TEXT TO READ:
..............................

Xpra: Ticket #224: synchronized X11 calls and performance

In trying to fix support for running gtkperf, I found out that r1783 (use synchronized X11 calls by default) caused a fairly big performance regression. The problem is that we cannot simply go back to unsynchronized calls because then we get random blowups in unpredictable places when the system is stressed:

ie: when running gtkperf -a in a loop)
ie: #208, #167, #71, etc

So I've mitigated this by optimizing the hell out of the critical codepaths, see: r2307, r2303, r2302, r2294, r2291, r2290, r2275, r2271, r2270, r2269. Including writing an inlined cython version of trap.call for get_pywindow (see r2289). Also, we now try to group more X11 calls before calling XSync (see r2281) and we keep broken window models around longer to avoid attempting to create them dozens of time before giving up: we take a shortcut (see r2304), which also fixes a bug where the same gdk window would end up having dozens of event receivers (as made apparent by r2267). I've reviewed every single call to trap.call and trap.swallow and replaced them with their more explicit counterpart (sync/unsynced), see: r2285, r2284, r2282, r2280, r2279, r2277, r2276 The general rule is to use synced calls when not in the critical path (ie: during setup or rare/important events) or when we must ensure a consistent state (ie: setting up window model wrappers, etc) - there are only a few cases where we can do unsynced calls: generally when we are certain that the call will be followed by another synced call before returning from the thread, or when the syscall is deemed safe. We now have much better support for profiling CPU usage: see r2298, r2297

What is left:

#225: improve damage handling in python UI thread
check which X11 calls really do need synchronized error handling and which ones do not (in particular, property change/get/set calls - unsure about those).

..............................

Data listing:
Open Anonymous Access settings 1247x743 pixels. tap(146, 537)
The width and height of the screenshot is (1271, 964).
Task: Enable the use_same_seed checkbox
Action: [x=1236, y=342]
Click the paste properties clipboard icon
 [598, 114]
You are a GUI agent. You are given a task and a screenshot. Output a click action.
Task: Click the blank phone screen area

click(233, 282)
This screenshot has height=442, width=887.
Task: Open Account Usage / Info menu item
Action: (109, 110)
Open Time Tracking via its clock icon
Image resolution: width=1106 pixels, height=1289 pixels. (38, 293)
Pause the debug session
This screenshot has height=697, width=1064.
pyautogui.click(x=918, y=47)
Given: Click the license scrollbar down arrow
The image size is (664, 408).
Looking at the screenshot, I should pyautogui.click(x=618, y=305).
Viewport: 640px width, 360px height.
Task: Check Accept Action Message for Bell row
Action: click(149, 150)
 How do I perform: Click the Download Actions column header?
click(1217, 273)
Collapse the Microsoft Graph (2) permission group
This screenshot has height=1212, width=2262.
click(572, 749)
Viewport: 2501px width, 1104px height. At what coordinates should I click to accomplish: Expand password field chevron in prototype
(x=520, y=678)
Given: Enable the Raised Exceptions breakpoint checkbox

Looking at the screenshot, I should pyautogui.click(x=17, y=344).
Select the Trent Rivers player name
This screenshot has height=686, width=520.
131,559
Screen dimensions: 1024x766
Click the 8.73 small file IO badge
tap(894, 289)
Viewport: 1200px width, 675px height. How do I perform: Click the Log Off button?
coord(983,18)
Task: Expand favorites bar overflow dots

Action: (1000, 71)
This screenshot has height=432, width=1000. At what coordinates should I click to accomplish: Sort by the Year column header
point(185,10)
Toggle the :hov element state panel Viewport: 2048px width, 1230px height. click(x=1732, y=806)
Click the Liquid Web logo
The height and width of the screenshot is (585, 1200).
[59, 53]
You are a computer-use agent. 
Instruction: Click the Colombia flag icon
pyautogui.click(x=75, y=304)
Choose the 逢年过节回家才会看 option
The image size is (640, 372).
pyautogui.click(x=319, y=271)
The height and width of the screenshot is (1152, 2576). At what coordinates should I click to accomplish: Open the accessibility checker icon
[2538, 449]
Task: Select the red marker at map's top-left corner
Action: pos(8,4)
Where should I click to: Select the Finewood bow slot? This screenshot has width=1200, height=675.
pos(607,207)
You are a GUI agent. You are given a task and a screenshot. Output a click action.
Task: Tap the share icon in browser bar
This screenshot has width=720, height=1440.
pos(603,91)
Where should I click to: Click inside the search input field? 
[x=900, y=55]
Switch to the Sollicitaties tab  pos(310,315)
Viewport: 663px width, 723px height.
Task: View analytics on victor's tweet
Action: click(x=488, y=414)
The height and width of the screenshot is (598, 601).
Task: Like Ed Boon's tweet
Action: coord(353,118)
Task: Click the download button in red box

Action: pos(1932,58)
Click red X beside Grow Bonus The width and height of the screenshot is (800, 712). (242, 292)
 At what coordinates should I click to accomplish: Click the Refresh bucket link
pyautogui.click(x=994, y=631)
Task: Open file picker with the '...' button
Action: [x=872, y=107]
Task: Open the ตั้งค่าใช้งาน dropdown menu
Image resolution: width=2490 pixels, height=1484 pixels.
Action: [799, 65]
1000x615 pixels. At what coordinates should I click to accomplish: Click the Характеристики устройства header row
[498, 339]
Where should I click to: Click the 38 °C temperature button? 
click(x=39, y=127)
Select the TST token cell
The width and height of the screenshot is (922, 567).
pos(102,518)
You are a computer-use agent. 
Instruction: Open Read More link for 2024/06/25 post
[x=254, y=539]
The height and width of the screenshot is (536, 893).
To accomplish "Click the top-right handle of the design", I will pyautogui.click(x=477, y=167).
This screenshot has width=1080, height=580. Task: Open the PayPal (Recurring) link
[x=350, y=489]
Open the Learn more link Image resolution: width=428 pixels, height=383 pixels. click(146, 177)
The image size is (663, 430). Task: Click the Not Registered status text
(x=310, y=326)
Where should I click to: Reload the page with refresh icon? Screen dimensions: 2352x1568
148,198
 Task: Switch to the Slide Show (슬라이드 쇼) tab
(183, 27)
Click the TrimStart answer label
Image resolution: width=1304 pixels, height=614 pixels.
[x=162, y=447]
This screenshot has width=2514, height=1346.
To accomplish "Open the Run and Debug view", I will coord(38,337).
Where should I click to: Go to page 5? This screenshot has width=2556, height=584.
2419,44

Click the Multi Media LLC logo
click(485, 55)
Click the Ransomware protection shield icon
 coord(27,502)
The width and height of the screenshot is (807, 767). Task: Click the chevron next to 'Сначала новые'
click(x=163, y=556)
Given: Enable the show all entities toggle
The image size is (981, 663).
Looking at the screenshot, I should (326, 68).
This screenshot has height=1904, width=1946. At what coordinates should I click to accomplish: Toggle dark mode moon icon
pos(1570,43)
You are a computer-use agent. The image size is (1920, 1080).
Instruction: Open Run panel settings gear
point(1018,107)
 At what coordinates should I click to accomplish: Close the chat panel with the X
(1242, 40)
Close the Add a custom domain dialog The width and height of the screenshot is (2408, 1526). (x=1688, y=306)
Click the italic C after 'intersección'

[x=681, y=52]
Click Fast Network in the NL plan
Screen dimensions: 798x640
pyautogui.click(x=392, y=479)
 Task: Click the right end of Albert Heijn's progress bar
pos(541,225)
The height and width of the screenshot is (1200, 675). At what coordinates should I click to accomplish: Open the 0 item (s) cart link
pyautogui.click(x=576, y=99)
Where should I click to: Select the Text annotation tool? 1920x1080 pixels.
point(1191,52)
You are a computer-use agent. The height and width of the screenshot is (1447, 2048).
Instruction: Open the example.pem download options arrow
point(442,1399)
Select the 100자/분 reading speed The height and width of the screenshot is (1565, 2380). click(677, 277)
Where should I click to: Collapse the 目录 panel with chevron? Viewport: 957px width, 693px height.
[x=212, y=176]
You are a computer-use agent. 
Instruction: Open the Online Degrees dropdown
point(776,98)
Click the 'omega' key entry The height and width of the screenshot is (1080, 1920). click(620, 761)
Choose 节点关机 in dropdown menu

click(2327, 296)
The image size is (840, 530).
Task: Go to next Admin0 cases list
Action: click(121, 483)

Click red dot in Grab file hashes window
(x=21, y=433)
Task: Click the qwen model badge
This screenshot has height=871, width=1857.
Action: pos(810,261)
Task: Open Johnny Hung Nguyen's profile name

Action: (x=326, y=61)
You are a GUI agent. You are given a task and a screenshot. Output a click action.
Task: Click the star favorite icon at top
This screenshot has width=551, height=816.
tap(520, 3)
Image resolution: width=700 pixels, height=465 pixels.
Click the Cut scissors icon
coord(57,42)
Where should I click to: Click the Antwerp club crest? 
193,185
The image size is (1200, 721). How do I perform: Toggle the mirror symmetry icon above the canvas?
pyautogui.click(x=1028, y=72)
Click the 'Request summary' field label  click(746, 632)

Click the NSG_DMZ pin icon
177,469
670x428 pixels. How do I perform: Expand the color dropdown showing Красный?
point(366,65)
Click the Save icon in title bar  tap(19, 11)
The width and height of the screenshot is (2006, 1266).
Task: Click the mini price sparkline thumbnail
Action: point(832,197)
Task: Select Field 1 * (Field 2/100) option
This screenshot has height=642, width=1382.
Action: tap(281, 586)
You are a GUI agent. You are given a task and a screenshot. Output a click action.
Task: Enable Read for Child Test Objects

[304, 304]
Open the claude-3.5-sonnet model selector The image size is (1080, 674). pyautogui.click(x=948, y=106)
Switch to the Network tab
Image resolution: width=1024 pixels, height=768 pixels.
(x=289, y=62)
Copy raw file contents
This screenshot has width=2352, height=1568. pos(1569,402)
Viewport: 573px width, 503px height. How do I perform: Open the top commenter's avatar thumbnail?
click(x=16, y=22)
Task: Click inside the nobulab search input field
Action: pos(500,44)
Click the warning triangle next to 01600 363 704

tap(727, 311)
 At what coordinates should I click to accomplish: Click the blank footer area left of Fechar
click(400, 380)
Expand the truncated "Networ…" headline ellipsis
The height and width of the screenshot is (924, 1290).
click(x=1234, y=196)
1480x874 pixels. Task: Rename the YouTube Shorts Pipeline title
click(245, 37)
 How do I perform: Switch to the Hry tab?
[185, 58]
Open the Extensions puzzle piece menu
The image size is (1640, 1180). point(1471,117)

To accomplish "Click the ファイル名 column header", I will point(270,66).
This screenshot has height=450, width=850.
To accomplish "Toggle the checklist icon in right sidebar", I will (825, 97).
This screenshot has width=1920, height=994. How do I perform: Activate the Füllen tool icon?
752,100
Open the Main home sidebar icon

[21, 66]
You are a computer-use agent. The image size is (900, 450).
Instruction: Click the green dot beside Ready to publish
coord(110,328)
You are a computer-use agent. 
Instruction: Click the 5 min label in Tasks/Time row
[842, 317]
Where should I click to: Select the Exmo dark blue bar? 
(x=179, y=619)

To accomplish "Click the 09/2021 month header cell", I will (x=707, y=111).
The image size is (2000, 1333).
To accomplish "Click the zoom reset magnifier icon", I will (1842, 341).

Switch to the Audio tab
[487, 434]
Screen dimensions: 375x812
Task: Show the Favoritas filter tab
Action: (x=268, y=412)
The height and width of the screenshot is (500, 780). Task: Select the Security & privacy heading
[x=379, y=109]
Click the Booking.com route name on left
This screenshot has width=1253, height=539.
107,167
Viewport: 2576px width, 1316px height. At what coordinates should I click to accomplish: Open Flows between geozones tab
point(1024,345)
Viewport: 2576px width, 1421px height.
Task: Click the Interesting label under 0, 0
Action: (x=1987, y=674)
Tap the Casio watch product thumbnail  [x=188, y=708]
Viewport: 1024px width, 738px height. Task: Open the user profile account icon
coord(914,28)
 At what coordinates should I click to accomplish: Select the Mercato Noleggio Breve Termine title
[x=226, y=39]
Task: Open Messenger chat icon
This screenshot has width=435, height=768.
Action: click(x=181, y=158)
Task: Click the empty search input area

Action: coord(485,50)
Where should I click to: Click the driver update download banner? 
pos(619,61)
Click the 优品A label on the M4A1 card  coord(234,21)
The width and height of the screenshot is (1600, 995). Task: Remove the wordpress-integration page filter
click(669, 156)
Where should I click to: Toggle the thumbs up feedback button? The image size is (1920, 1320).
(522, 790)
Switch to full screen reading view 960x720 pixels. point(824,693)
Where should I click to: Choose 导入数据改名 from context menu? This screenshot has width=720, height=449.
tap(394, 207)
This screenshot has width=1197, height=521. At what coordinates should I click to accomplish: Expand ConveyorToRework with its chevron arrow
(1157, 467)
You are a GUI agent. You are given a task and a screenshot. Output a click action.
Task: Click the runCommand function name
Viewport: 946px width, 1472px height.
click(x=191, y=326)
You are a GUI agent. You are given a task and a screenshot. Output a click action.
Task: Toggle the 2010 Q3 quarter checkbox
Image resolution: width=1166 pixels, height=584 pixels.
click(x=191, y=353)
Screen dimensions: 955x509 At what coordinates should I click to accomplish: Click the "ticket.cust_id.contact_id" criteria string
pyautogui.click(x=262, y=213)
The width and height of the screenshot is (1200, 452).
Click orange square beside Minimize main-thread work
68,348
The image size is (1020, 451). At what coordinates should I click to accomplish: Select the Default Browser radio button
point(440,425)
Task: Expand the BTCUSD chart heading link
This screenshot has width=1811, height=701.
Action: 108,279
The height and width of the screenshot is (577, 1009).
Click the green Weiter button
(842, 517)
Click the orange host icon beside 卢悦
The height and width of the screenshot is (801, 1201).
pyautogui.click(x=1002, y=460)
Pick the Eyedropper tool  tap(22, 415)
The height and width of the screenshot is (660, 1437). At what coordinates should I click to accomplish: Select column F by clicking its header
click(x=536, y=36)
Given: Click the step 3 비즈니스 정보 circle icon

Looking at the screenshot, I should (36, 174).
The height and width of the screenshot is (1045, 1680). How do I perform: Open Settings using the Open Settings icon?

..............................

TASKS TO COMPLETE:
A – Write out the passage of the Xpra synchronized X11 calls ticket between "Xpra: Ticket #224: synchronized" and "-a in a loop)", inclusive.
B – Extend the Xpra ticket on synchronized X11 calls and performance, picking up right after its final sentence.

SET OF ANSWERS:
A –
Xpra: Ticket #224: synchronized X11 calls and performance

In trying to fix support for running gtkperf, I found out that r1783 (use synchronized X11 calls by default) caused a fairly big performance regression. The problem is that we cannot simply go back to unsynchronized calls because then we get random blowups in unpredictable places when the system is stressed:

ie: when running gtkperf -a in a loop)

B –
gtkperf -a, and probably other applications too, can still generate hundreds of DamageNotify events per second, more than we can deal with. So we end up starving the main UI thread and the server latency goes through the roof: often higher than 5 seconds! Which also makes us raise the batch delay way too high - but in a way, this is the right response, so probably no need to change that. What we need to do is ensure we deal with the DamageNotify much more quickly. Options:
- do more profiling, maybe I've missed something..
- do some initial batching in the cython event handler, and pass a list of damage regions (via idle_add or timeout_add) instead of just one damage rectangle.
- avoid most of this indirection stuff with gobject signals going via CompositeHelper then WindowModel then Server (each signal call has to go from one class to another via python to C and back...)
- give up and re-write most of the server in C...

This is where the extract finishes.